How to prove that $\mathbf{E}\eta = \int_{0}^{\infty}\mathbf{P}(\{\eta > z\})dz$ for arbitrary non-negative random variable?

Question

Let $\eta$ be non-negative (a.c.) continuous random variable. How to prove that $\mathbf{E}\eta = \int_{0}^{\infty}\mathbf{P}(\{\eta > z\})dz$ for arbitrary non-negative random variable?

If $\eta$ is discrete random variable it's quite simple. I have an idea that we can prove it easily for random variable $$\xi = \sum_{i=1}^{n}\xi_i\mathbf{1}_{\Delta_i}$$ that can take only finite set of values , where $\mathbf{1}_{\mathbf{X}}$ is an indicator function of a set $\mathbf{X}$. Since for every measurable function $\xi$ there is an approximating sequence $\{\xi_i\}_{i\ge1}$ of the functions of such kind that tends to $\xi$ pointwise, I would like to make a passage to the limit to prove this statement for an arbitrary continuous non-negative random variable? How can one do that rigorously?

Answer 1

Do the following. Let $\mathbb{P}$ be the underlying probability measure.

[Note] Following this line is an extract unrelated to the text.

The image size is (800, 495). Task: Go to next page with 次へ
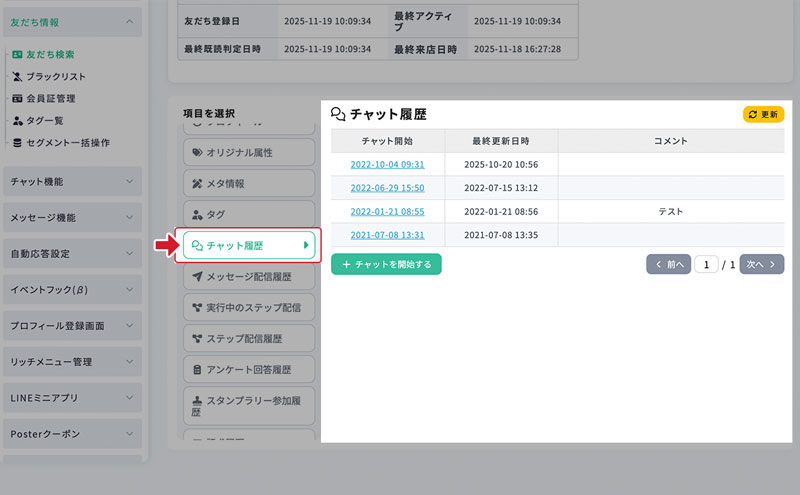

Then, \begin{align} \int_0^{\infty}\mathbb{P}(X(\omega)\geq x)dx & = \int_0^{\infty}\mathbb{E}\left[\mathcal{X}_{X(\omega)\geq x}\right]dx \\ &= \int_0^{\infty}\int_{\Omega}\mathcal{X}_{X(\omega)\geq x}d\mathbb{P}(w)dx\\ & =\int_{\Omega}\int_{0}^{X(\omega)}dxd\mathbb{P}(\omega) \\ & = \int_{\Omega}X(\omega)d\mathbb{P}(\omega) = \mathbb{E}[X]. \end{align}

Above, the first line uses the fact that expected value of an indicator of an event is simply the probability of the event itself, second line is valid due to expressing expected value as an integral with respect to probability measure, and third line follows from Fubini.